I am standing in a field in the twilight, high grass painted black against the glowing, lavender-gold sky. My dog has run away. A man is calling her by her name, and she’s running toward him, not me. I can tell from the tone of his voice that he isn’t calling her out of love and concern, that there’s hate beneath the honey in his voice, and when Daisy comes to him, he says, “I’ll teach you to run away from me again,” and I see his hand, clutching a hammer, rising high above his head, and he brings it down on her over and over and over again. He beats her to death and I stand there, shaking, paralyzed, unable to scream, unable to save her as she howls and cries in agony, until finally there’s silence.

“The daemonic night and its chief product, the nightmare, have always been a special hell for survivors,” writes David Morris in his study of trauma, The Evil Hours: A Biography of Post-Traumatic Stress Disorder. Daisy—my most cherished companion, the tragic object of my nightmares—is the target, the innocent sacrificed to evil. All the dreams are variations on this one. She is tortured and killed, and I can’t save her. I cradle her in my arms as she bleeds to death, shuddering and gulping. 

I fling myself up out of sleep to see Daisy, safe in her bed in the corner; her sweet eyes are closed and her feathery tail thumps gently as she chases a rabbit in a dream of her own. I get out of bed and creep over to her, placing my hand on her maple-colored fur, feel her heart beating beneath my hand, stroke her ears. 

She’s alive. 

I know by now that every time I speak publicly about the shooting, or am “triggered” (how I hate that word: why must the term itself remind me of the gun?) by the news of another campus massacre, I will dream of Daisy’s murder. I turn the lights off and lie in the darkness, fighting off sleep for as long as I can. I never dream of my own students, or the classroom, or even guns. The shooting dreams are always Daisy dreams. Sometimes a man cuts her paws off. Sometimes he nails her ears to the floor. The killer comes after her, but spares me. I am never there in time to offer myself instead. 

Nighttime has become an entrée into a treacherous limbo. Instead of sipping the waters of Lethe, I choke on the filth of the river of lamentation.

• • •

On the Tuesday after the shooting, I, along with other faculty and staff, convened on campus with administrators and the director of the counseling center at Virginia Tech; fortunately / unfortunately, we had their experience to guide us through our own horror. We sat in an auditorium that had once been a movie theater. I chose a seat at the back, close to the door. Did I realize even then how space would rearrange itself, so that I would never again see a door as a benign architectural necessity? I was wobbly and frightened. I had gone back to my classroom with my father just three days earlier, the day after the shooting, to collect my belongings, and now the college was reopening. I had no idea how I was going to face my students the next day. All our focus was on them.

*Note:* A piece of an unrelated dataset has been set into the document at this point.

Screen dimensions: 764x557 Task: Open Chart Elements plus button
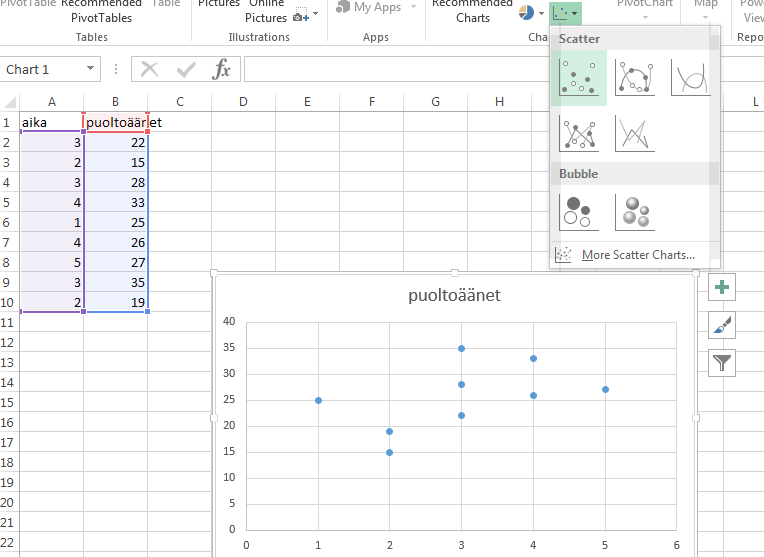tap(721, 288)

Our administrators walked us through the logistical steps for the rest of the semester. Students could finish early and accept their grades as they were, if they felt they couldn’t manage to return. (It did not occur to me to ask what to do if I couldn’t manage to return.) Police would be there every day for the rest of the term. One administrator reiterated that the official college safety protocol still advised sheltering in place and locking down during an “incident.” Even though we might think that we have safe egress, she said, we never know whether there will be a second shooter and if we might be sending students into sniper fire. 

I thought about how quickly I had made the decision to tell my students to run once the shots began (Get out!), I remembered the sound of gunfire coming from the reception lobby, just around the corner from our classroom, and the certainty that it—he—would come closer. The emergency exit was right across the hall. Using it had seemed like the only option. I remembered how my students flew over their desks and out the emergency exit door, how quickly they disappeared into their cars and sped away, or else hid with me behind parked cars. But what I heard from this administrator was that I could have sent my students into a gauntlet of bullets from an unknown second assailant, and that if they were unhurt today, it was in spite of my choices, not because of them. 

Images of my students tumbling one by one in a storm of bullets punched me in the gut. I crumpled forward in my seat and started to sob. The administrator came up to me afterwards and patted me on the back, saying that I had done the right thing and that no one was criticizing my choice in the moment. I couldn’t stop crying, though. The thought of my students, dead because of me, was too much to hold. What if? What if?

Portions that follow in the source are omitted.